*Task to carry out*
Write out, with no changes, every line starting at the one that contains "Where should I click to: Show" and ending at the last line of the data below. Leave pictures out.

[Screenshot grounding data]

◆ ◆ ◆ ◆ ◆ ◆ ◆

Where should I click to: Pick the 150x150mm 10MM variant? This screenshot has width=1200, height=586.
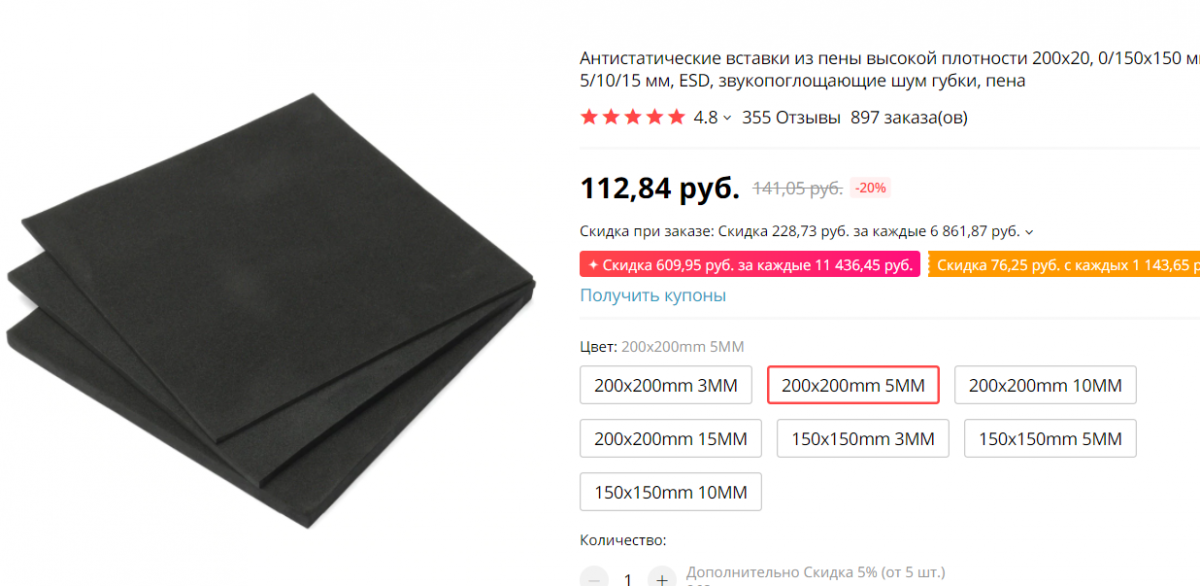(x=671, y=491)
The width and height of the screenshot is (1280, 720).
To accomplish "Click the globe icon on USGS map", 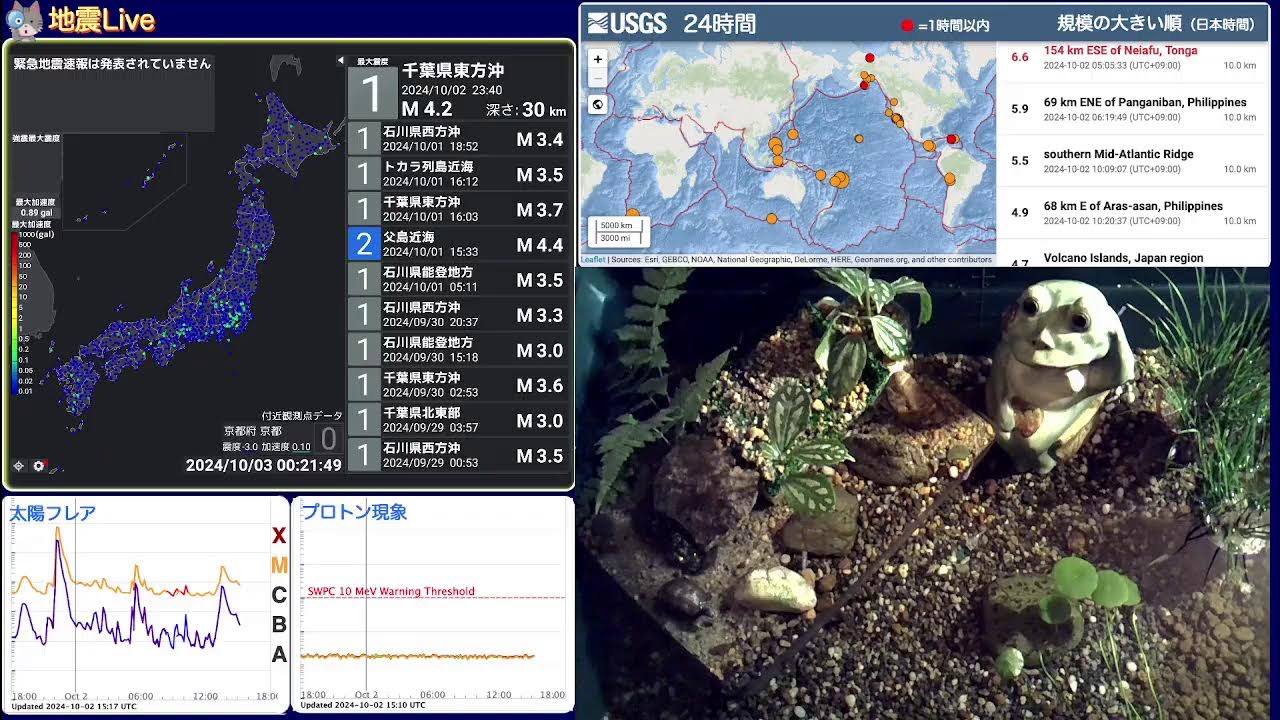I will (597, 104).
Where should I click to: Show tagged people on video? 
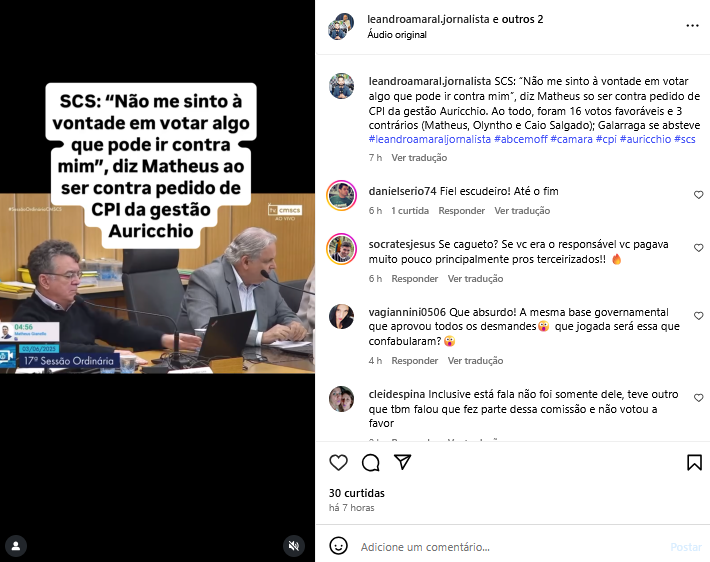(x=16, y=546)
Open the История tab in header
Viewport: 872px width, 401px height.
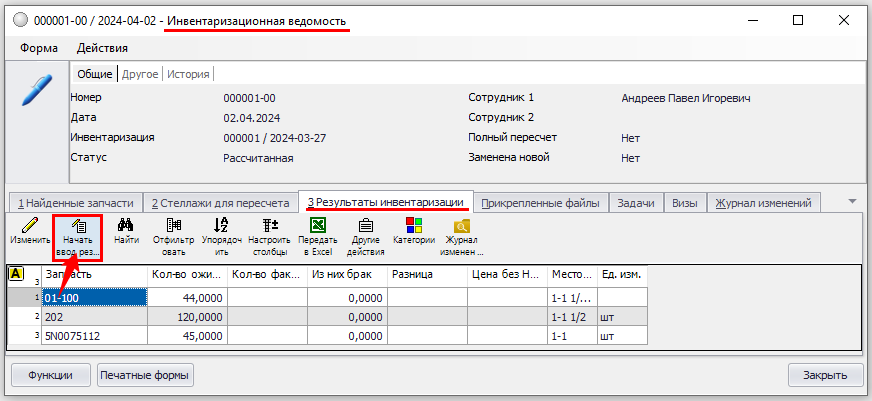pos(188,74)
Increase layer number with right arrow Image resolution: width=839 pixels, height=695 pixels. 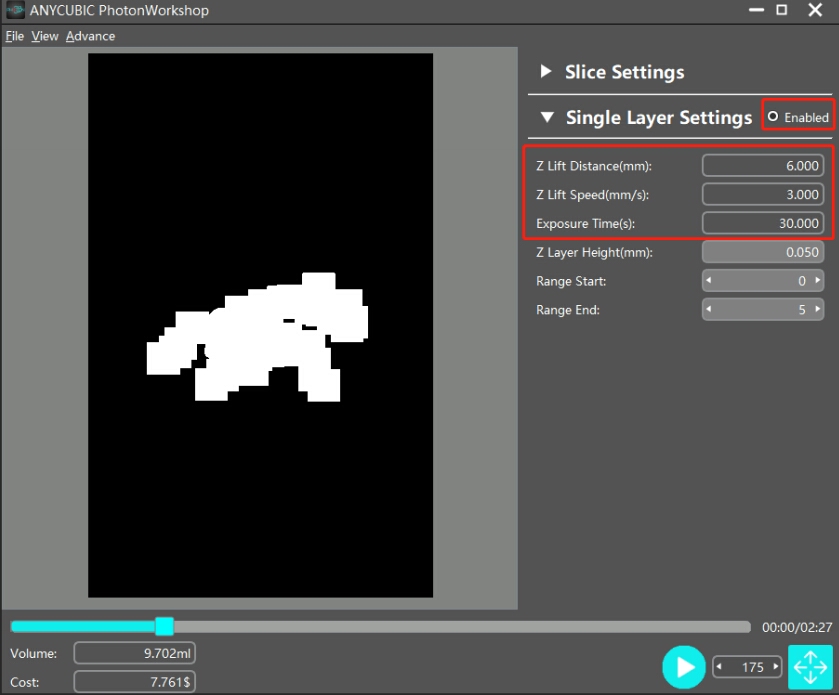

◆ ◆ ◆ ◆ ◆ ◆ ◆

*The completed task*
Where should I click to: Show tagged people on video? 
(x=16, y=546)
Open the История tab in header
Viewport: 872px width, 401px height.
pos(188,74)
Increase layer number with right arrow Image resolution: width=839 pixels, height=695 pixels. 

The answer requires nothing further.